+++ Supplied data
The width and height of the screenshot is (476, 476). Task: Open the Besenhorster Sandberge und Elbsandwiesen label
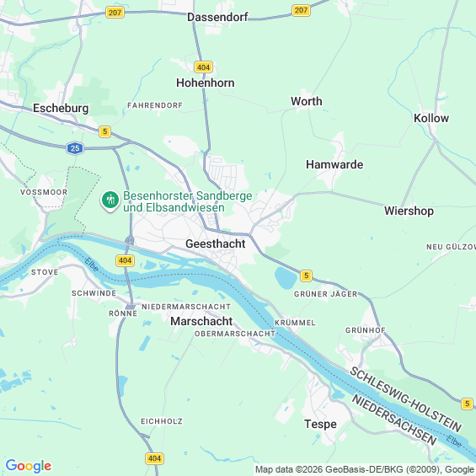[187, 201]
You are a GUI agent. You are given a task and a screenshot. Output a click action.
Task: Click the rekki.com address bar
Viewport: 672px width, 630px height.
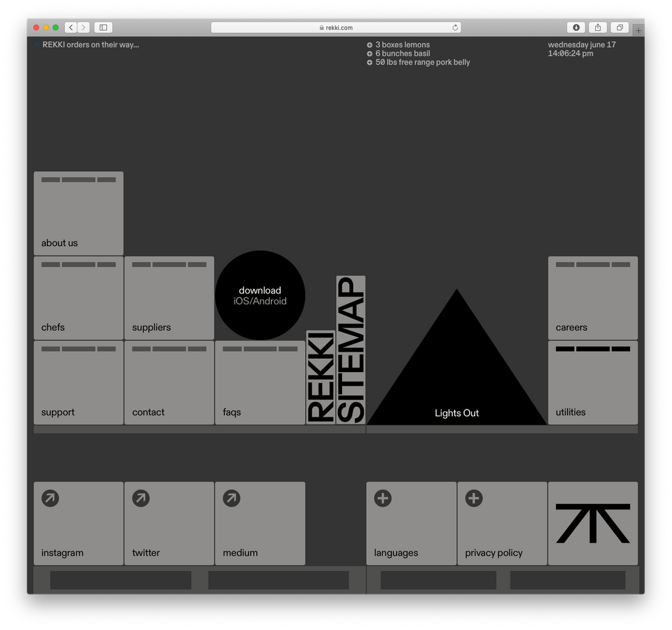tap(336, 28)
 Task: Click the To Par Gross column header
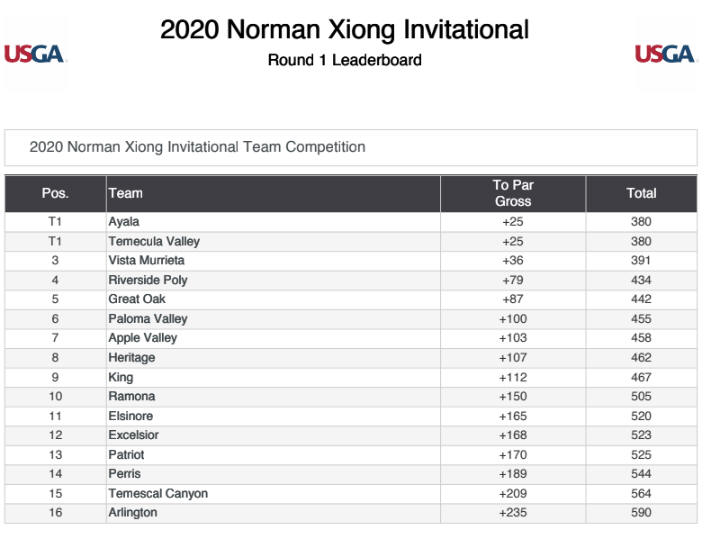click(x=512, y=193)
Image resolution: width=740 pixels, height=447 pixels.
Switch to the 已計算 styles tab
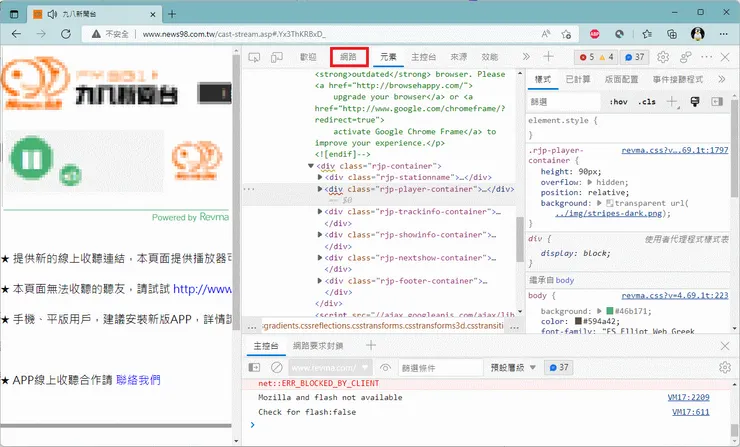point(577,79)
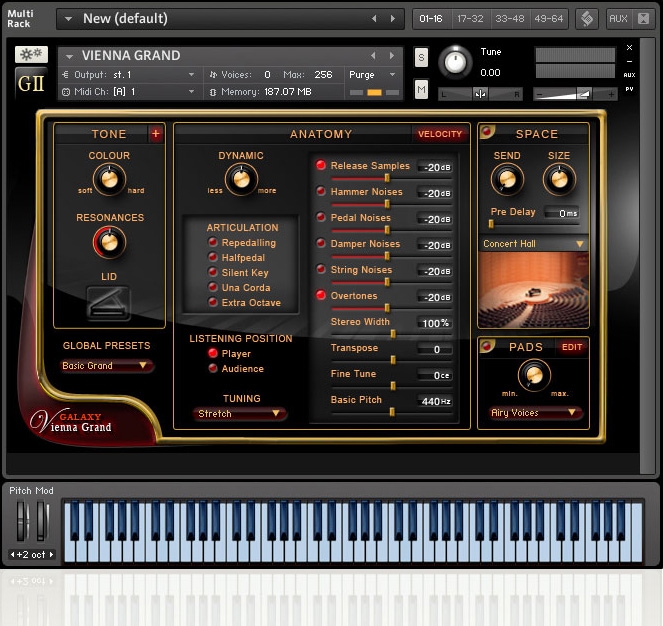663x626 pixels.
Task: Click the Concert Hall image thumbnail
Action: [x=533, y=290]
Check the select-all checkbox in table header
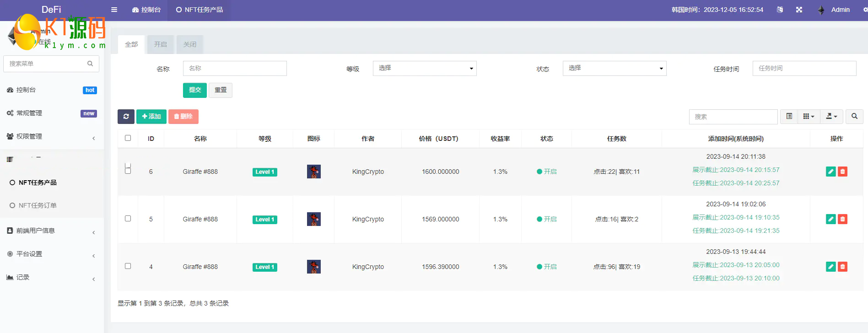Screen dimensions: 868x333 (x=128, y=138)
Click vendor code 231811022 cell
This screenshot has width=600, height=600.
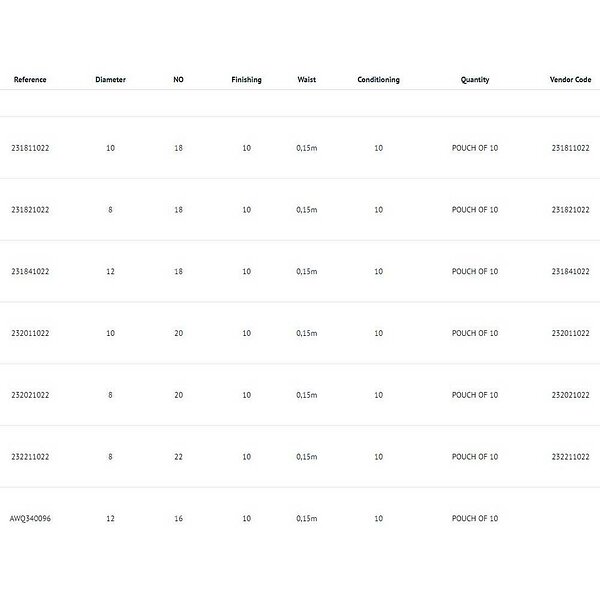(571, 148)
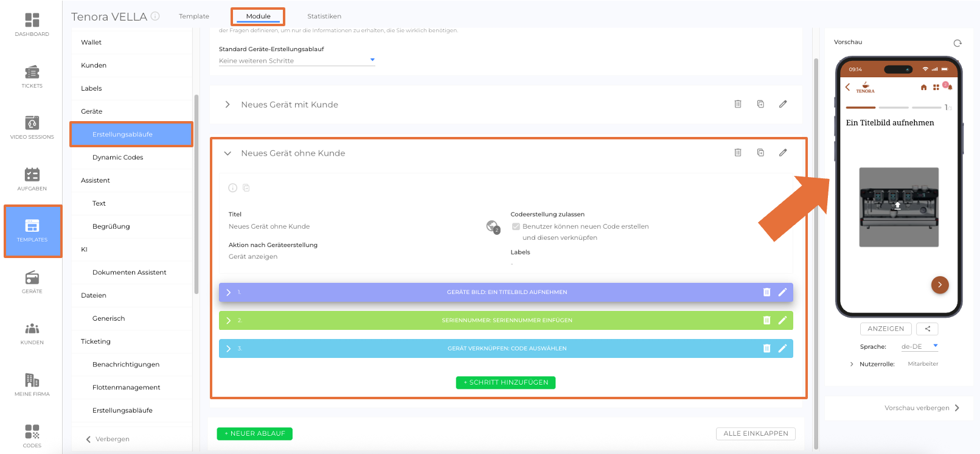
Task: Switch to the Statistiken tab
Action: [324, 16]

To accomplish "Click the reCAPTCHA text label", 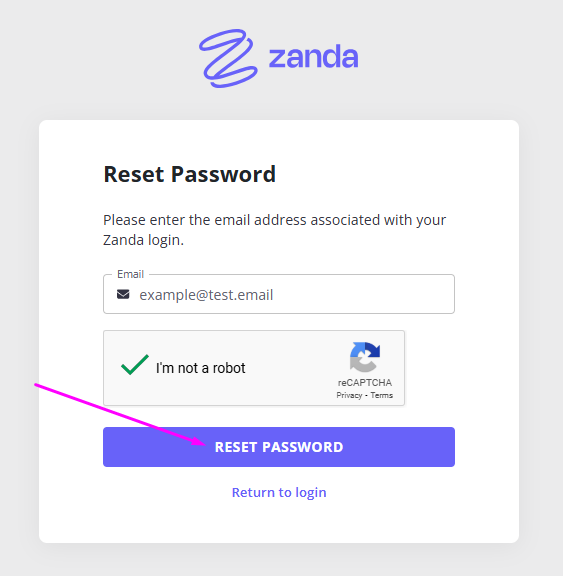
++++++
What you need to do:
Where a line contains "Check the select-all checkbox in table header", begin there and set down exactly each line through the end of the data above, omitting any pictures.

Solution to this problem:
Check the select-all checkbox in table header
Screen dimensions: 868x333 (x=128, y=138)
Click vendor code 231811022 cell
This screenshot has width=600, height=600.
(571, 148)
Task: Switch to the Statistiken tab
Action: [324, 16]

To accomplish "Click the reCAPTCHA text label", 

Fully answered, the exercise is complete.